SWANSEA councillors have turned down an application to designate land in Pennard, Gower, as a village green.
Three residents submitted the application in September last year and it was assessed by a barrister inspector, who also considered five objections.
The land in question is an area of common land east of Pennard Road, opposite Pennard Golf Club, and is owned by the golf club’s owners, Pennard Burrows Ltd.
The inspector recommended that Swansea Council’s planning committee dismiss the application. The matter was due to be determined in July but it was deferred following representations by one of the applicants, Andy Rees.
Dr Rees urged the committee to designate the land as a village green at a meeting on September 2, arguing that it had been used as of right by people continuously for 20 years up to the application last year. He claimed it had been used as of right for around 60 years.
Citing some of the recreational activities he said have taken place there, he concluded: “So we contend it would only be fair to the local community to give this area of land, as hatched in black on the map, the village green status it rightly deserves.”
Village green status protects land from development and preserves it for use by local people.

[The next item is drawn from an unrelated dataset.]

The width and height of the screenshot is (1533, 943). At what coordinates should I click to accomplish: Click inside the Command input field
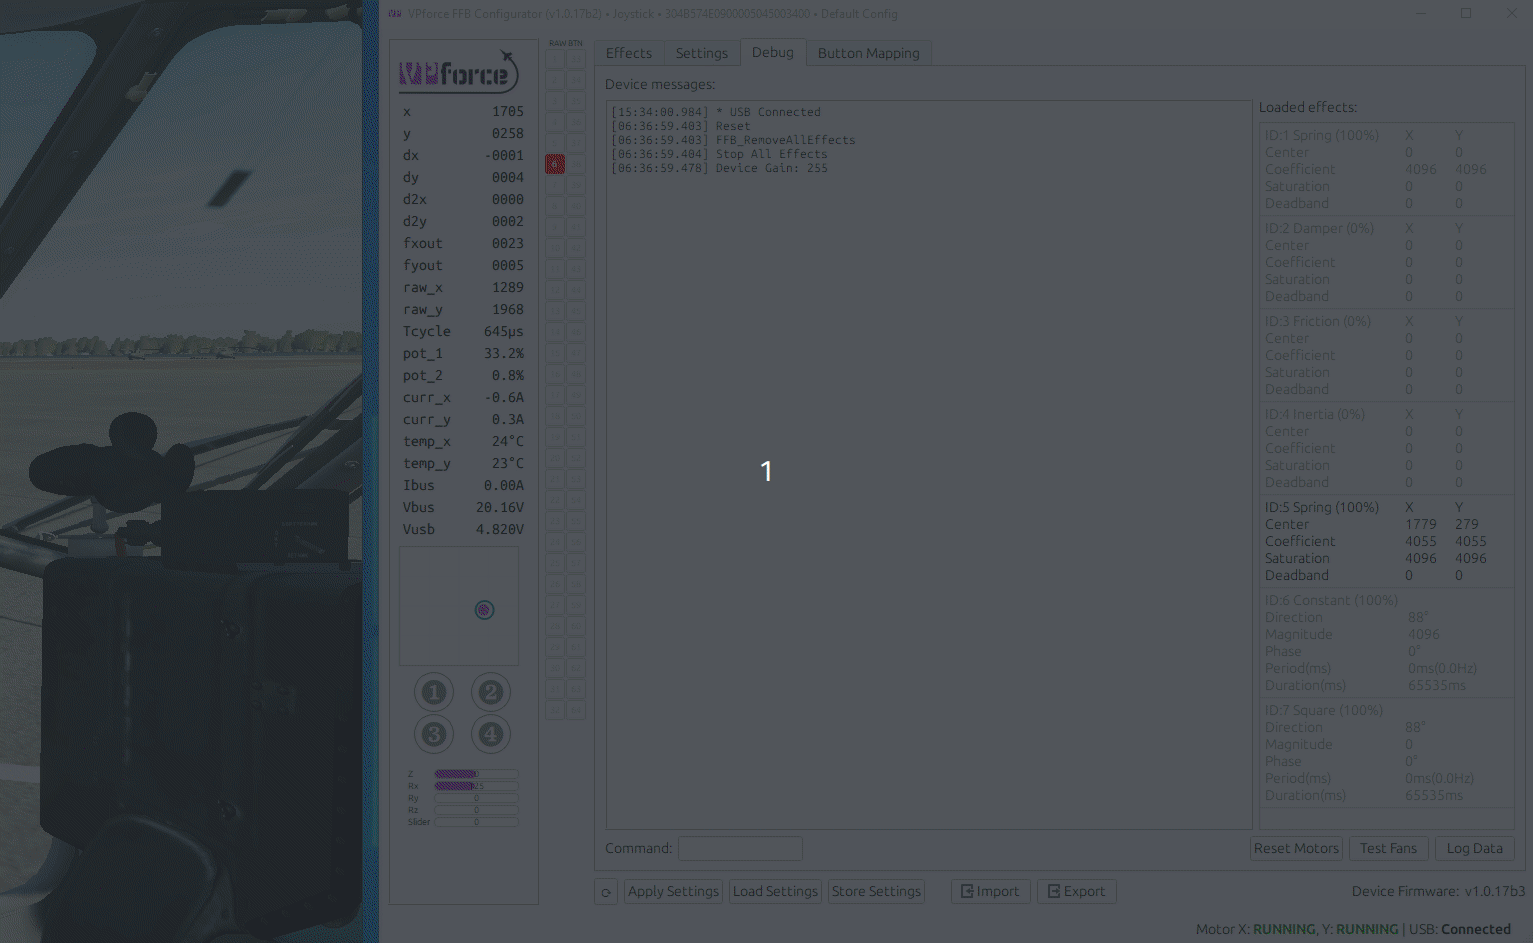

The landowner may be disadvantaged.
The committee heard the inspector had further considered Dr Rees’s representations from the July meeting but did not change her original recommendation that the application should fail.
Her report said while there was a dispute of fact as to what, if any, use had been made of the application land for sports and pastimes, this wasn’t a matter capable of being resolved on the papers alone.
The report said: “Resolving factual disputes as to the nature of the use would require testing at a public inquiry.”
It said even assuming the applicants’ case was proved that there had been use of the land for sports and pastimes throughout the relevant 20-year period by a significant number of residents, the question arose whether the applicants could ever establish “as of right” use given the public had a right to use the footpath there and also a right to access and use the entire land for open air recreation under the Countryside and Rights of Way Act.
Her report said if “as of right” could not be established no purpose would be served in testing the evidence at an inquiry. The inspector also said she had ignored all points regarding a car parking dispute.
The committee unanimously approved the recommendation to dismiss the application.